## Fragmento de página
------------------------
Luego vino la crisis de 2001-2002. El colapso económico llevó a una caída abrupta del consumo a niveles dramáticos: 48 kg/año en 2002. Familias enteras dejaron de comer carne por meses. No era una elección dietética. Era hambre.

En diciembre de 2001, cuando la gente saqueaba supermercados en todo el país, lo primero que desaparecía de las góndolas era la carne. No la pasta. No el arroz. La carne. Porque la gente sabía —instintivamente, visceralmente— que lo que más faltaba, lo que más se necesitaba, era proteína.

Los comedores populares, desbordados, servían guisos sin carne. Lentejas, fideos, polenta. Carbohidratos baratos que llenan pero no nutren. Y los niños, especialmente, pagaron el precio: entre 2001 y 2003, los índices de desnutrición infantil en Argentina se duplicaron.


El Kirchnerismo Primera Época (2003-2009): La Recuperación Parcial


Cuando Néstor Kirchner asumió en 2003, una de sus primeras medidas fue implementar controles a las exportaciones de carne. La lógica era clara: si la carne es un bien esencial para el pueblo argentino, el Estado tiene el deber de garantizar su acceso. Por lo tanto, se limitaba cuánta carne podía salir del país.

Los ganaderos protestaron. La Sociedad Rural lo llamó “intervencionismo”. Guillermo Moreno, secretario de Comercio Interior, respondió con dureza: “Primero comen los argentinos, después los extranjeros.” No era retórica. Era política de Estado.
------------------------
## Entradas extraídas
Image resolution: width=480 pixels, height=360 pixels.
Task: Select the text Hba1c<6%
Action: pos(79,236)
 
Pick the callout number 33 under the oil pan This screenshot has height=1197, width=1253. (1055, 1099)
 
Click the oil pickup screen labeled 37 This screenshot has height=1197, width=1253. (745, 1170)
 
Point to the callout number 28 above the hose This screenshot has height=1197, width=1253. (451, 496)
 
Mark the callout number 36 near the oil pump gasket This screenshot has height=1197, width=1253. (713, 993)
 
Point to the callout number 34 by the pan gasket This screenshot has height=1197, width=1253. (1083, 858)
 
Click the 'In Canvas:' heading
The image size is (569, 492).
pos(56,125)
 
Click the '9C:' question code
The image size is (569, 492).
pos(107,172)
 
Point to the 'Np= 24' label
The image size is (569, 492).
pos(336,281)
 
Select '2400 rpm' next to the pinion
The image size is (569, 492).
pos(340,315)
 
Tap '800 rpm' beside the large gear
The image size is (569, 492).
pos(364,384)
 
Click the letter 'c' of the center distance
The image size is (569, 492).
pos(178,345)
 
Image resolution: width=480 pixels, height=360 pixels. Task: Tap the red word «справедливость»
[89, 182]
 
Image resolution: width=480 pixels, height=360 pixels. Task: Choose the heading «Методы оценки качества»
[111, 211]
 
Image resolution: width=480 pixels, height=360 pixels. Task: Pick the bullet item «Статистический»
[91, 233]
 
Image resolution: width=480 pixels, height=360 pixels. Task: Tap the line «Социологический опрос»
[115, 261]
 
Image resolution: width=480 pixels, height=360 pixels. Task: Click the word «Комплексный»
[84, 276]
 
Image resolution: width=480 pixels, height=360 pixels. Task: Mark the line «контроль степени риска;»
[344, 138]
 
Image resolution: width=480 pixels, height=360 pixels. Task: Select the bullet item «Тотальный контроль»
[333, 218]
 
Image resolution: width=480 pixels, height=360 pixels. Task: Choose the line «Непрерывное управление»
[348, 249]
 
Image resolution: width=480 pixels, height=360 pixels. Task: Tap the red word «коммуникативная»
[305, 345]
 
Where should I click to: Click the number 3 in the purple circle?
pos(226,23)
------------------------
## Conjunto de tareas
A. Según el fragmento, ¿qué cargo ocupaba Guillermo Moreno?
B. Devuelve sin cambios el pasaje del fragmento que va desde "Luego vino la" hasta "Argentina se duplicaron.".
El material no tiene relación con el fragmento.

## Resultados
A. Era secretario de Comercio Interior.

B.
Luego vino la crisis de 2001-2002. El colapso económico llevó a una caída abrupta del consumo a niveles dramáticos: 48 kg/año en 2002. Familias enteras dejaron de comer carne por meses. No era una elección dietética. Era hambre.

En diciembre de 2001, cuando la gente saqueaba supermercados en todo el país, lo primero que desaparecía de las góndolas era la carne. No la pasta. No el arroz. La carne. Porque la gente sabía —instintivamente, visceralmente— que lo que más faltaba, lo que más se necesitaba, era proteína.

Los comedores populares, desbordados, servían guisos sin carne. Lentejas, fideos, polenta. Carbohidratos baratos que llenan pero no nutren. Y los niños, especialmente, pagaron el precio: entre 2001 y 2003, los índices de desnutrición infantil en Argentina se duplicaron.